Written exercise - Quote the comment about router QoS below in full, word for word.

Extracted text -

..............................

There is an incentive to overstate the importance of something that is
entirely unimportant for most users in efforts of encouraging self-serving
consumerism. In Atwood's recent router piece (a subject he continually
revisits, each time littered with a new set of affiliate links) he says, in
pitching the importance of his router migration-

 _QoS is the difference between a responsive Internet and one that's brutally
dog slow._

Ignoring the massive complexity of QoS (you don't simply turn it on and
everything is great), as someone running a whole household on wireless (every
desktop, smartphone, tablet, and game machine), I have never enabled or
configured rules for QoS. My daughter is watching Netflix while a son online
games and the iPad downloads the latest season of Mad Men in HD @ 20Mbps.
Internet != dog slow. QoS not needed. If this were a large office and I needed
to prioritize...I dunno...VOIP, then sure, but for the average user it is an
_entirely irrelevant_ consideration.

..............................

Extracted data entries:
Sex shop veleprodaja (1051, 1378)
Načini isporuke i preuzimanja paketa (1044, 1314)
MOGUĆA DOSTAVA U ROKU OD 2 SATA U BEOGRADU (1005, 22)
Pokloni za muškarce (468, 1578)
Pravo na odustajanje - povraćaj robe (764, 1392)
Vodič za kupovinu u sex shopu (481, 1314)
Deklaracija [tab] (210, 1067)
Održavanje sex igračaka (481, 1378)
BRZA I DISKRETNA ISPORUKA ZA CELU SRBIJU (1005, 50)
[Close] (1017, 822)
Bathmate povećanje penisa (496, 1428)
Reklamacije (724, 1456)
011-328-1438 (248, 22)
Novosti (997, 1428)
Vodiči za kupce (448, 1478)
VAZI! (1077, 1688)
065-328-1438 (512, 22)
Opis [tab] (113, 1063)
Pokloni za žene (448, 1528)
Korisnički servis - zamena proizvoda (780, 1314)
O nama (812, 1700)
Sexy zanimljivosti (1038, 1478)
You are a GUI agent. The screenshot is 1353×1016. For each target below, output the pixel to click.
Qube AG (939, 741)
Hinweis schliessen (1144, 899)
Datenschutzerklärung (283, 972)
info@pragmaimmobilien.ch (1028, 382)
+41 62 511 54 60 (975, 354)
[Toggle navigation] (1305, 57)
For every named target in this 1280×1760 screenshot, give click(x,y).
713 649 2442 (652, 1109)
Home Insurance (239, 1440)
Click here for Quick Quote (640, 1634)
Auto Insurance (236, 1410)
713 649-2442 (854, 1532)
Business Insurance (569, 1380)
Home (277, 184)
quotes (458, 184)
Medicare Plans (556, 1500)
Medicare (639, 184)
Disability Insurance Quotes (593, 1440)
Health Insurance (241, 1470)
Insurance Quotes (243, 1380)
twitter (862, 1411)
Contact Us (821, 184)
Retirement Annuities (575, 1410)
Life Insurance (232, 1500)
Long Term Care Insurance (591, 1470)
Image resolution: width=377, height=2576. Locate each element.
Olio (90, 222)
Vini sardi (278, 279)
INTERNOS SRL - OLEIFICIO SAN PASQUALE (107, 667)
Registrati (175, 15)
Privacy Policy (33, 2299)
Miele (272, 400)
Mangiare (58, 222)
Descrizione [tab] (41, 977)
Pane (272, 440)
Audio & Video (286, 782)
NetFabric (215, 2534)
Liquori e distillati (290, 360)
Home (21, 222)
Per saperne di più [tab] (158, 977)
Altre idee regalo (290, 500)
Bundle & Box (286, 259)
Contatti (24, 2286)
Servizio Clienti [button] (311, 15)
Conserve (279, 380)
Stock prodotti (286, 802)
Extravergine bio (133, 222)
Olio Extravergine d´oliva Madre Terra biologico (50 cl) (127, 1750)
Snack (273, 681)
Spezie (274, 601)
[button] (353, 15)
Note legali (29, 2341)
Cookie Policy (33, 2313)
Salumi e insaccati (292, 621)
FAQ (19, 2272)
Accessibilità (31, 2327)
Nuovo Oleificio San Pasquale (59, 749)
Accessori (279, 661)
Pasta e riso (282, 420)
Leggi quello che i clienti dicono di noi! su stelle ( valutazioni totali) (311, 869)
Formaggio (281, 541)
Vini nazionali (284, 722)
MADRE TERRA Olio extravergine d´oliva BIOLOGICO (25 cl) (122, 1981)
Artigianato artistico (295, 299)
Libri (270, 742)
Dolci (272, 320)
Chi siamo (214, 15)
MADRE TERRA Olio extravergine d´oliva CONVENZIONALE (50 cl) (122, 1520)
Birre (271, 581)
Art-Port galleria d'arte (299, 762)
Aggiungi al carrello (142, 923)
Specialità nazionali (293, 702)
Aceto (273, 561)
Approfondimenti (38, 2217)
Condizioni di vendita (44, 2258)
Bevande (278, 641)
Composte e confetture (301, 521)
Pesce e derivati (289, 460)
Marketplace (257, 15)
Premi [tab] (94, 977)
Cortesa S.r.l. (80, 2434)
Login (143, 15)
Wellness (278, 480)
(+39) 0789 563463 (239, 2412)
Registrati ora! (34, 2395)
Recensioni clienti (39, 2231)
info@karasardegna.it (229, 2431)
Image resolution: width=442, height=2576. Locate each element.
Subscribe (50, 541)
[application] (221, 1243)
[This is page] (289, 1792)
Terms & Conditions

..............................

Answer to the problem -
There is an incentive to overstate the importance of something that is
entirely unimportant for most users in efforts of encouraging self-serving
consumerism. In Atwood's recent router piece (a subject he continually
revisits, each time littered with a new set of affiliate links) he says, in
pitching the importance of his router migration-

 _QoS is the difference between a responsive Internet and one that's brutally
dog slow._

Ignoring the massive complexity of QoS (you don't simply turn it on and
everything is great), as someone running a whole household on wireless (every
desktop, smartphone, tablet, and game machine), I have never enabled or
configured rules for QoS. My daughter is watching Netflix while a son online
games and the iPad downloads the latest season of Mad Men in HD @ 20Mbps.
Internet != dog slow. QoS not needed. If this were a large office and I needed
to prioritize...I dunno...VOIP, then sure, but for the average user it is an
_entirely irrelevant_ consideration.